● Records supplied
* * *
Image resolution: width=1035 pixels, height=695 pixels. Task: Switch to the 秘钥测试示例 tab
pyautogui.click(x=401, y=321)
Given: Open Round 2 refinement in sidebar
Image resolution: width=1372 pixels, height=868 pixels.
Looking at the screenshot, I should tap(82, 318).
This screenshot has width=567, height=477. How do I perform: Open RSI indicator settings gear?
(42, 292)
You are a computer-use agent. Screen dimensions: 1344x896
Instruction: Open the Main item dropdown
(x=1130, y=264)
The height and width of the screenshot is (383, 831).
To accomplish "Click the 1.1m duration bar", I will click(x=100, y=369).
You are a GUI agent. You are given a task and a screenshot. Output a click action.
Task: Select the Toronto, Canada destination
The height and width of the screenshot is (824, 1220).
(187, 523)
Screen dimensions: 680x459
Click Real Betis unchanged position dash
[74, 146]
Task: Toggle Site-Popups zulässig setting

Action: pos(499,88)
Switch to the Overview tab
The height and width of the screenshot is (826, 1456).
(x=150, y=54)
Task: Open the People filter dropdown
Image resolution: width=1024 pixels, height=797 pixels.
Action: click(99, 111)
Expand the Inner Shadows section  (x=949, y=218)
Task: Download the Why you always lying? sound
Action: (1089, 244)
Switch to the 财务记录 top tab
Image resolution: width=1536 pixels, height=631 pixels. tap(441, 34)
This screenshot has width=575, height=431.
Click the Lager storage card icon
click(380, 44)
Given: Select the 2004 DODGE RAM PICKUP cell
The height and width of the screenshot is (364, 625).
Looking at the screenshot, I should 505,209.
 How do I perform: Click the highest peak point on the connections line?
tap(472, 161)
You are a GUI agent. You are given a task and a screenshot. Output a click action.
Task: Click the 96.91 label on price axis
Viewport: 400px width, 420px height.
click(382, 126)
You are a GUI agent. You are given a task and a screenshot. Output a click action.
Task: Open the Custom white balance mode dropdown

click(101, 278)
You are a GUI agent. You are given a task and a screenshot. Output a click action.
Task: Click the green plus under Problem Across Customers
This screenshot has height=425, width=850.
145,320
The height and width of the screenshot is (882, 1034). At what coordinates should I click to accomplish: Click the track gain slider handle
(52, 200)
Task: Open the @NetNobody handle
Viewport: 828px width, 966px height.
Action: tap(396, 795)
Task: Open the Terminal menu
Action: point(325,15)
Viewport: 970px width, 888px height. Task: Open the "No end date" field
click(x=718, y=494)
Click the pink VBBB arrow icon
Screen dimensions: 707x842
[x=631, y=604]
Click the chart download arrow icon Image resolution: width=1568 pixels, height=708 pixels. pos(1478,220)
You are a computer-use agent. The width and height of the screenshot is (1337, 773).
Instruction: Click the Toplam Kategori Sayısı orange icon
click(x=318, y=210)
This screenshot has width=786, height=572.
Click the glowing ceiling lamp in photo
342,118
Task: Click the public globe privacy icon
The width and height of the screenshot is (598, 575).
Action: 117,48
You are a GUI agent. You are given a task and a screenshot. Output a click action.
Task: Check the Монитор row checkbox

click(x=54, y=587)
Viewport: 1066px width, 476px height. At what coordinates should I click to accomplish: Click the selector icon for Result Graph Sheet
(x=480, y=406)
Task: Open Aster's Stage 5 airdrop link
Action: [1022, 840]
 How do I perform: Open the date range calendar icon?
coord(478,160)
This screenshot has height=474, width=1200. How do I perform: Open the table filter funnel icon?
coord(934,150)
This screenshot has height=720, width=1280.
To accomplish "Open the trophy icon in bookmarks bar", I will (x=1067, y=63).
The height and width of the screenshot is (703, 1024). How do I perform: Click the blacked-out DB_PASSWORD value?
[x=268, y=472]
* * *
● What this task involves
Reproduce the data shown above with every line intact.

● Task answer
Image resolution: width=1035 pixels, height=695 pixels. Task: Switch to the 秘钥测试示例 tab
pyautogui.click(x=401, y=321)
Given: Open Round 2 refinement in sidebar
Image resolution: width=1372 pixels, height=868 pixels.
Looking at the screenshot, I should tap(82, 318).
This screenshot has width=567, height=477. How do I perform: Open RSI indicator settings gear?
(42, 292)
You are a computer-use agent. Screen dimensions: 1344x896
Instruction: Open the Main item dropdown
(x=1130, y=264)
The height and width of the screenshot is (383, 831).
To accomplish "Click the 1.1m duration bar", I will click(x=100, y=369).
You are a GUI agent. You are given a task and a screenshot. Output a click action.
Task: Select the Toronto, Canada destination
The height and width of the screenshot is (824, 1220).
(187, 523)
Screen dimensions: 680x459
Click Real Betis unchanged position dash
[74, 146]
Task: Toggle Site-Popups zulässig setting

Action: pos(499,88)
Switch to the Overview tab
The height and width of the screenshot is (826, 1456).
(x=150, y=54)
Task: Open the People filter dropdown
Image resolution: width=1024 pixels, height=797 pixels.
Action: click(99, 111)
Expand the Inner Shadows section  (x=949, y=218)
Task: Download the Why you always lying? sound
Action: (1089, 244)
Switch to the 财务记录 top tab
Image resolution: width=1536 pixels, height=631 pixels. tap(441, 34)
This screenshot has width=575, height=431.
Click the Lager storage card icon
click(380, 44)
Given: Select the 2004 DODGE RAM PICKUP cell
The height and width of the screenshot is (364, 625).
Looking at the screenshot, I should 505,209.
 How do I perform: Click the highest peak point on the connections line?
tap(472, 161)
You are a GUI agent. You are given a task and a screenshot. Output a click action.
Task: Click the 96.91 label on price axis
Viewport: 400px width, 420px height.
click(382, 126)
You are a GUI agent. You are given a task and a screenshot. Output a click action.
Task: Open the Custom white balance mode dropdown

click(101, 278)
You are a GUI agent. You are given a task and a screenshot. Output a click action.
Task: Click the green plus under Problem Across Customers
This screenshot has height=425, width=850.
145,320
The height and width of the screenshot is (882, 1034). At what coordinates should I click to accomplish: Click the track gain slider handle
(52, 200)
Task: Open the @NetNobody handle
Viewport: 828px width, 966px height.
Action: tap(396, 795)
Task: Open the Terminal menu
Action: point(325,15)
Viewport: 970px width, 888px height. Task: Open the "No end date" field
click(x=718, y=494)
Click the pink VBBB arrow icon
Screen dimensions: 707x842
[x=631, y=604]
Click the chart download arrow icon Image resolution: width=1568 pixels, height=708 pixels. pos(1478,220)
You are a computer-use agent. The width and height of the screenshot is (1337, 773).
Instruction: Click the Toplam Kategori Sayısı orange icon
click(x=318, y=210)
This screenshot has width=786, height=572.
Click the glowing ceiling lamp in photo
342,118
Task: Click the public globe privacy icon
The width and height of the screenshot is (598, 575).
Action: 117,48
You are a GUI agent. You are given a task and a screenshot. Output a click action.
Task: Check the Монитор row checkbox

click(x=54, y=587)
Viewport: 1066px width, 476px height. At what coordinates should I click to accomplish: Click the selector icon for Result Graph Sheet
(x=480, y=406)
Task: Open Aster's Stage 5 airdrop link
Action: [1022, 840]
 How do I perform: Open the date range calendar icon?
coord(478,160)
This screenshot has height=474, width=1200. How do I perform: Open the table filter funnel icon?
coord(934,150)
This screenshot has height=720, width=1280.
To accomplish "Open the trophy icon in bookmarks bar", I will (x=1067, y=63).
The height and width of the screenshot is (703, 1024). How do I perform: Click the blacked-out DB_PASSWORD value?
[x=268, y=472]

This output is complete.